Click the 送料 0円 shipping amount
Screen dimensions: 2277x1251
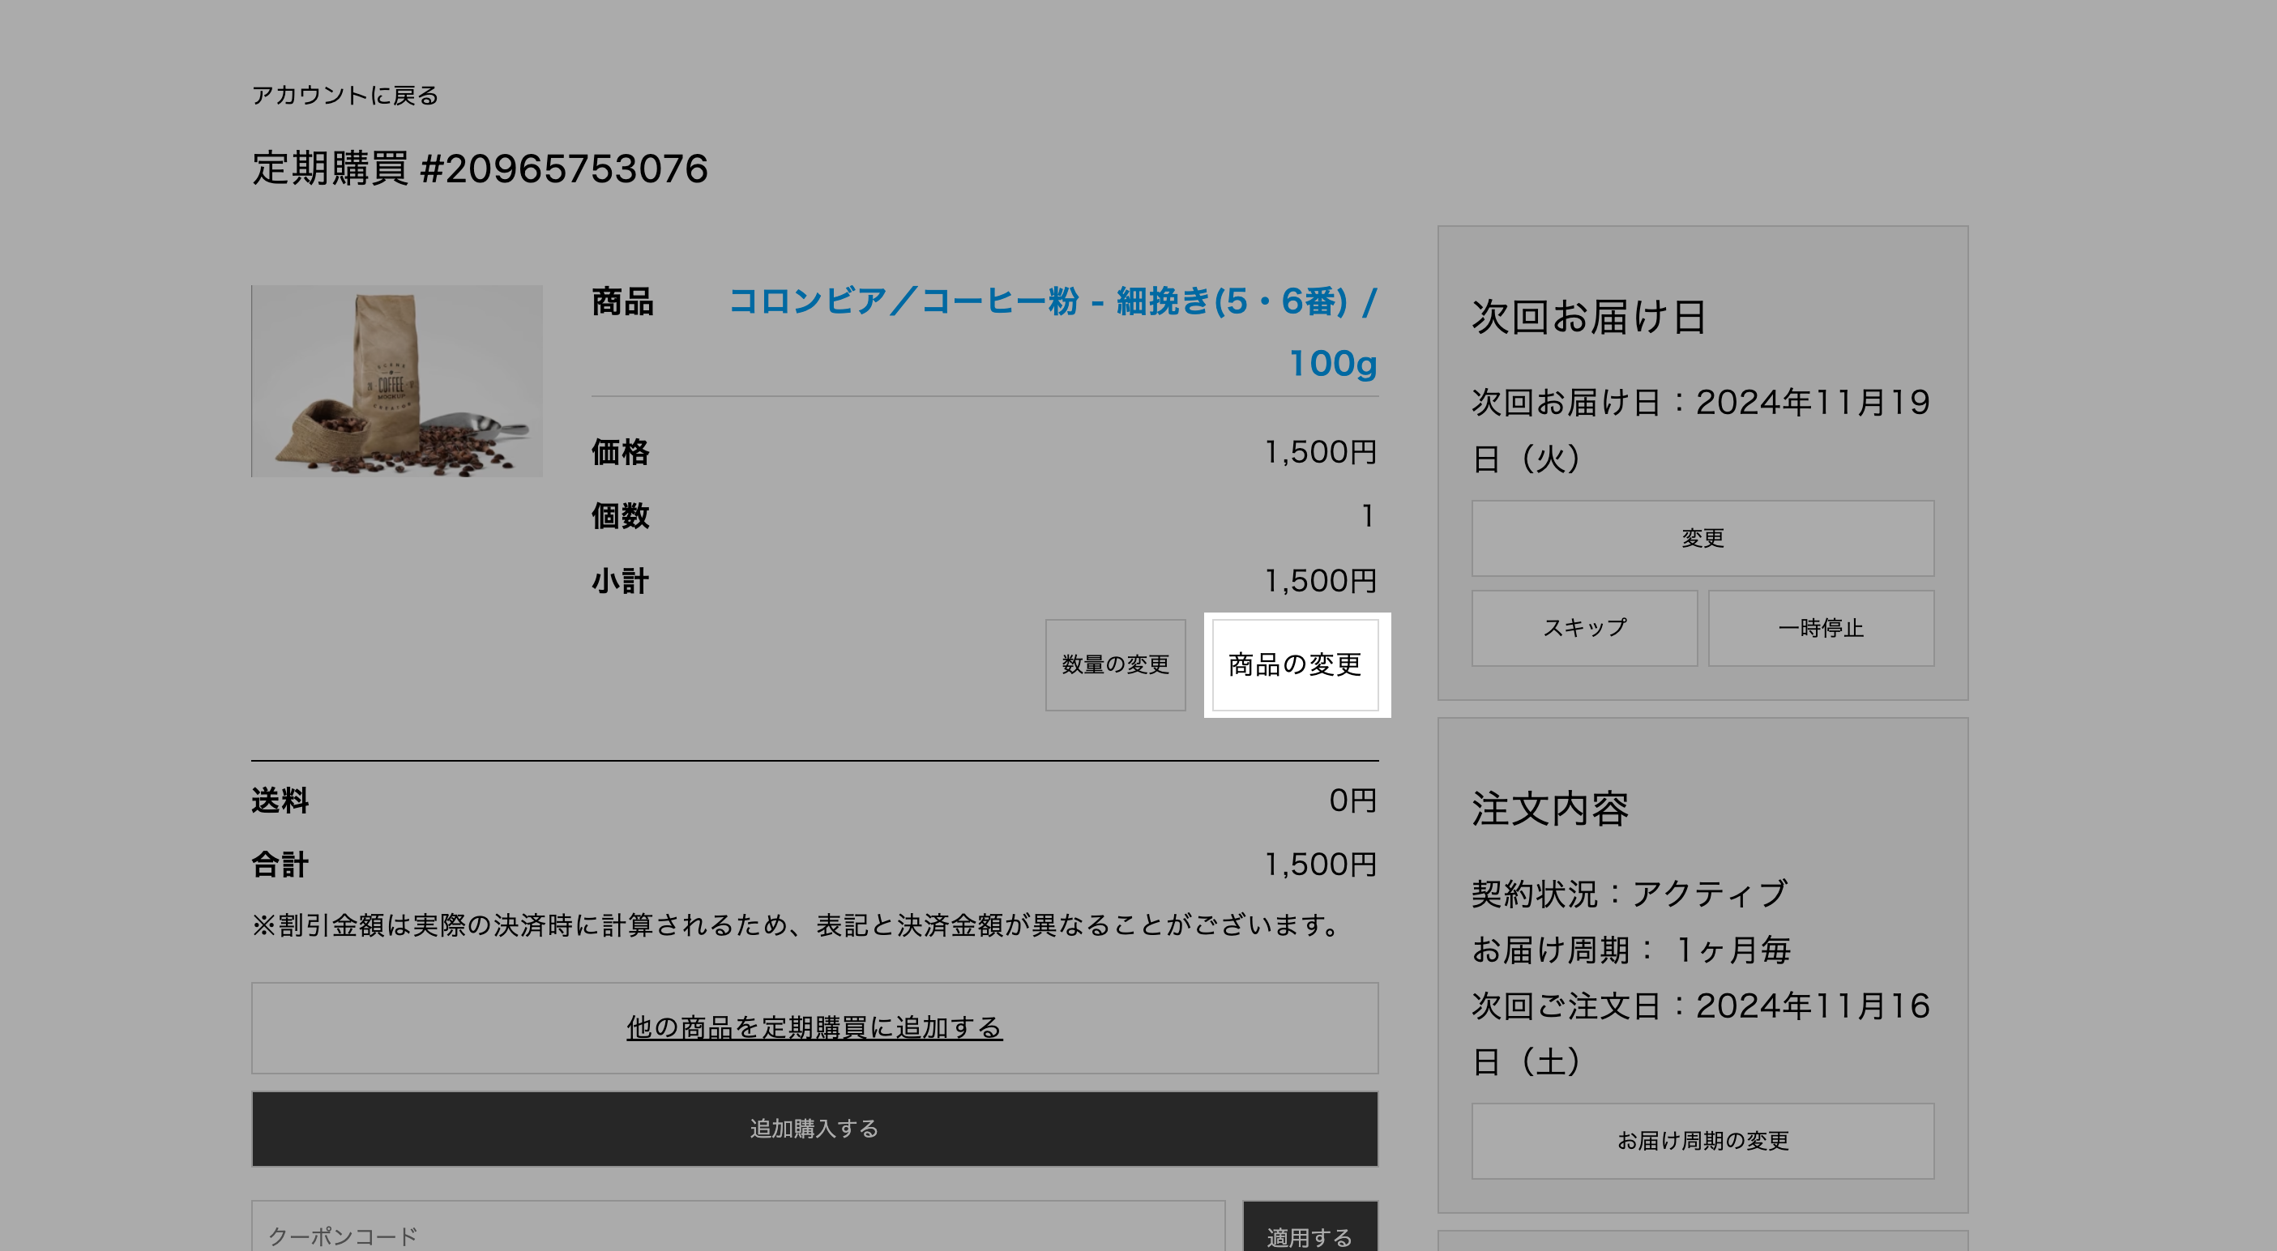(x=1352, y=801)
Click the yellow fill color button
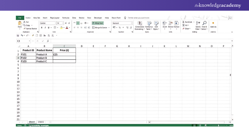The height and width of the screenshot is (132, 249). [x=61, y=28]
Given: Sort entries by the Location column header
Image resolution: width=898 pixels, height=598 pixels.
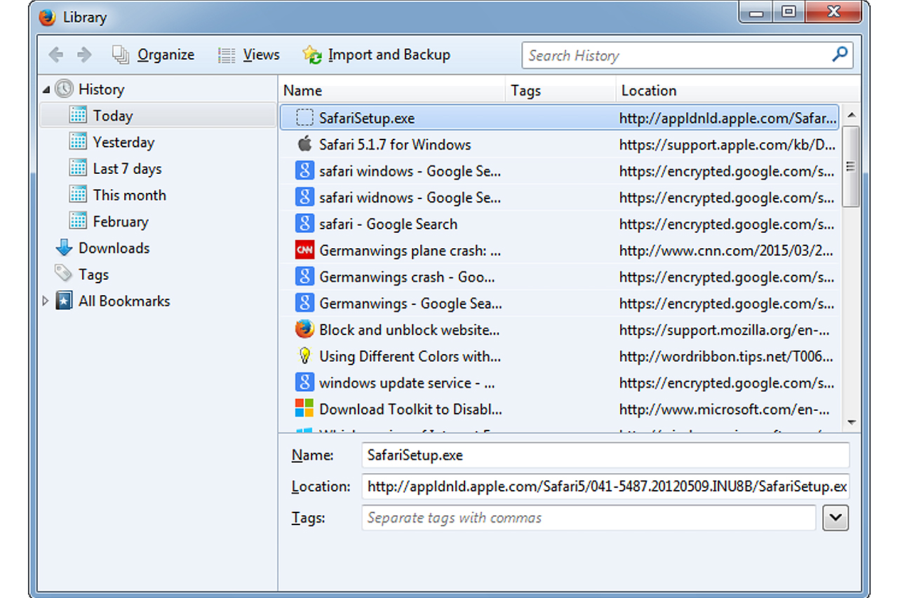Looking at the screenshot, I should 649,90.
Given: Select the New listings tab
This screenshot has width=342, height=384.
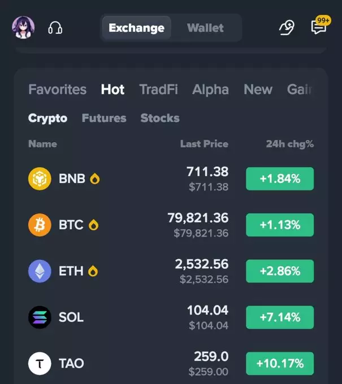Looking at the screenshot, I should coord(258,89).
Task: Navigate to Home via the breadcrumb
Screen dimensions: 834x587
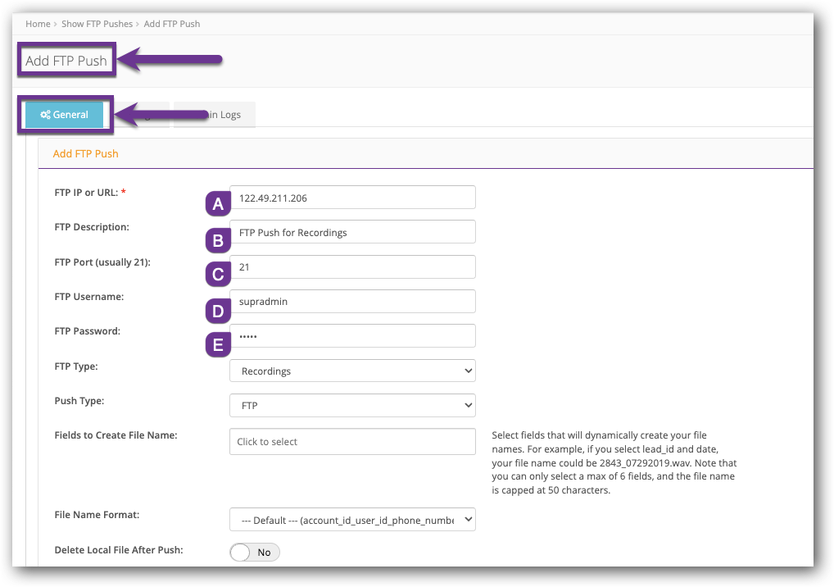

==========

== What to do ==
Retype every line of the entries above exactly, including the answers, and leave the pictures out.

== Result for this task ==
Click the 送料 0円 shipping amount
Screen dimensions: 2277x1251
(x=1352, y=801)
Click the yellow fill color button
The height and width of the screenshot is (132, 249). [x=61, y=28]
Given: Sort entries by the Location column header
Image resolution: width=898 pixels, height=598 pixels.
Looking at the screenshot, I should 649,90.
Given: Select the New listings tab
This screenshot has width=342, height=384.
Looking at the screenshot, I should coord(258,89).
Task: Navigate to Home via the breadcrumb
Screen dimensions: 834x587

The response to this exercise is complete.